Florida is one of like the two holdouts that prevents gay people from even adopting children, right?

Or did they change that or do I have my facts wrong?

But his map has it legal in Arkansas, so, I mean...I see Florida flipping before that happens.

Yeah Arkansas? Lamezorz.

I put Arkansas as red?  I meant it as grey.

Florida, in ten years, will have moved enough to the left to at least possibly legalize it.

Only a third of Florida Democrats favored Same-Sex Marriage in 2009. No way possible in ten years.

Yeah, that's what happens with coalitions.
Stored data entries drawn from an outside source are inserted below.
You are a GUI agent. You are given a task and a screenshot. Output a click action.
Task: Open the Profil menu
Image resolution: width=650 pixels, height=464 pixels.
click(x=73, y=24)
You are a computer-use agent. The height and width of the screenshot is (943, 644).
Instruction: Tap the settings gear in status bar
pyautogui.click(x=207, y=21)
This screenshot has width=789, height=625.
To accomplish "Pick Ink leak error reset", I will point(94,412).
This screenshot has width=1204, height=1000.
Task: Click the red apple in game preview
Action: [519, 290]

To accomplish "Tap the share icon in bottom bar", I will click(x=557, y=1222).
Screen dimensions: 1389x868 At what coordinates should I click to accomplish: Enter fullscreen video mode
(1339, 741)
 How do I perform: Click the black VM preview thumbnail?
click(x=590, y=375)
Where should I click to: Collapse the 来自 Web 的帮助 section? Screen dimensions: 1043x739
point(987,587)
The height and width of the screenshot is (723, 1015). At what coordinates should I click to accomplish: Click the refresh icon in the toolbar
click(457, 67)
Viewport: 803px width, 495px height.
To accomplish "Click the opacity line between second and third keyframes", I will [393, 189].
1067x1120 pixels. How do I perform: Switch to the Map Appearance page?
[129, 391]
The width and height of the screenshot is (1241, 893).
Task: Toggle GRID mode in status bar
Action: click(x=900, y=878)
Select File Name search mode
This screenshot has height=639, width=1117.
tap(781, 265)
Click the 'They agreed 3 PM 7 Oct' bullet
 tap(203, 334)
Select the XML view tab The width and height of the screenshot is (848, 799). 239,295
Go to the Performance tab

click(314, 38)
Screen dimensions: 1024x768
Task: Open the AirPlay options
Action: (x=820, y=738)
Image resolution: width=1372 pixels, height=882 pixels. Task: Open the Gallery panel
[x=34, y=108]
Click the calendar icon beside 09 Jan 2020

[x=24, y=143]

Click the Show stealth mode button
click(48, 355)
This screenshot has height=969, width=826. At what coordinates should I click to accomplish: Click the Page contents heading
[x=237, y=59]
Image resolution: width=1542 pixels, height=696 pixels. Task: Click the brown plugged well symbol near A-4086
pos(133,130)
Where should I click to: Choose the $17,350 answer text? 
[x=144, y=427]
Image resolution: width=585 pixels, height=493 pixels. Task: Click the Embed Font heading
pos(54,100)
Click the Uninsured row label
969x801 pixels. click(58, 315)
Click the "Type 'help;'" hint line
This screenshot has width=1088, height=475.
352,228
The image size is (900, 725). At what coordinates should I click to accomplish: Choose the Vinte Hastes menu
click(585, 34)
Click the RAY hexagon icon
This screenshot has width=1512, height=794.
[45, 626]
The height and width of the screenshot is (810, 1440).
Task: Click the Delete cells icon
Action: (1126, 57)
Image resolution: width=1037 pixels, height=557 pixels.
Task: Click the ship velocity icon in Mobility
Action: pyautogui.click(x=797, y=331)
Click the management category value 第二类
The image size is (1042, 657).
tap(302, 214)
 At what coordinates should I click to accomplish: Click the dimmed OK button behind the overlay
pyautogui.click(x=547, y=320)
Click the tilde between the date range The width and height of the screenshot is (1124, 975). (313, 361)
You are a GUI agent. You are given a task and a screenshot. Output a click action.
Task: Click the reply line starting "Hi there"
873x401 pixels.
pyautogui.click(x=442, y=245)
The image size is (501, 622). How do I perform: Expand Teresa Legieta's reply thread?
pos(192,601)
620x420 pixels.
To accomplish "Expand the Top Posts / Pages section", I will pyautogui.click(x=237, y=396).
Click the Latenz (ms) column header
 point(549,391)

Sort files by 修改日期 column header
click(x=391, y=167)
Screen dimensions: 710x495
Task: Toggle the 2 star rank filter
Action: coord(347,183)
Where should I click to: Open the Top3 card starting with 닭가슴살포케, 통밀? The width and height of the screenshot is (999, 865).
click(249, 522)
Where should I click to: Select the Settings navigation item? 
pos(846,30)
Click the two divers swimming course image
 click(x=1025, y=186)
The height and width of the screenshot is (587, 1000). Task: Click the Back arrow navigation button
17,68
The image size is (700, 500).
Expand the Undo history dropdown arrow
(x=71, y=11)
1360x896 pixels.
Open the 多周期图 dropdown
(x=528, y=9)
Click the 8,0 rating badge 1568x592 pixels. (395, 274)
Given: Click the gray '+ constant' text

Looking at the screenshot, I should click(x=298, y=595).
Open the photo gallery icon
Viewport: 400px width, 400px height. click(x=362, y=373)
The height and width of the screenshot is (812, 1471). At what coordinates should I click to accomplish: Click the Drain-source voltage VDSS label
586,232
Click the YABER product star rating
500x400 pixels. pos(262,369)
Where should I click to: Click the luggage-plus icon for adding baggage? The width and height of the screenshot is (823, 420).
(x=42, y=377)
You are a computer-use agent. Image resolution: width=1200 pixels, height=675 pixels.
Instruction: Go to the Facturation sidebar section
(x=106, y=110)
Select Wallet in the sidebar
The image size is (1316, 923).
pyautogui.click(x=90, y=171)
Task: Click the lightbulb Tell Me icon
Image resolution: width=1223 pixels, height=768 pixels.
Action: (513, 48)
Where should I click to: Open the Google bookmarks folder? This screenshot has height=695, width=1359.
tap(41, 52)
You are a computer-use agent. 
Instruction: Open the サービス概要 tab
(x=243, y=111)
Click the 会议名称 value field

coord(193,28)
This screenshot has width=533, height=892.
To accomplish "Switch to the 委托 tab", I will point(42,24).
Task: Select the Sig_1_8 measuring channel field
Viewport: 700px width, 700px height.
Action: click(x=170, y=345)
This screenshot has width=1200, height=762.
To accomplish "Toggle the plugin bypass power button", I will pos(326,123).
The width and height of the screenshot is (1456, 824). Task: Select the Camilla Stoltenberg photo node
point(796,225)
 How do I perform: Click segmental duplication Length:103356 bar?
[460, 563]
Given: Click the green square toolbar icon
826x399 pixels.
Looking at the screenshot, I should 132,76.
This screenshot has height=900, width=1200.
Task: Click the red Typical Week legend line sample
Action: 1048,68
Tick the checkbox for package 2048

Question for everyone:  Were there any Democrats that favored gay marriage on the state level, for the 2008 election cycle?  I presume Kucinich did, but really he's enough of a nutcase that I don't even know about that.  I'm pretty sure Obama/Clinton/Biden/Dodd/Richardson didn't support gay marriage on a state level [i.e., if it came up for a vote on a referendum in their state, they'd vote against it, a much more conservative position than opposing it on the federal level]

In NY, there's a really cool group called Fight Back which focuses on blowing up Democrats in liberal districts who oppose gay marriage...but they don't work the issue, they concentrate their money and efforts on wherever said Democrat is most vulnerable, and not on the gay marriage issue in particular.  I've been hugely impressed with their efforts, they bounced Hiram and replaced him with Peralta pretty recently, and they have their targets.  The message is interesting:  Even if your constituents don't care about gay marriage, we still do.  I'd love to see it replicated nationally, by the HRC are a bunch of capitulating establishment wussies.

I've predicted for over a year now that there will never be another Democrat nominated for president who staunchly opposes gay marriage.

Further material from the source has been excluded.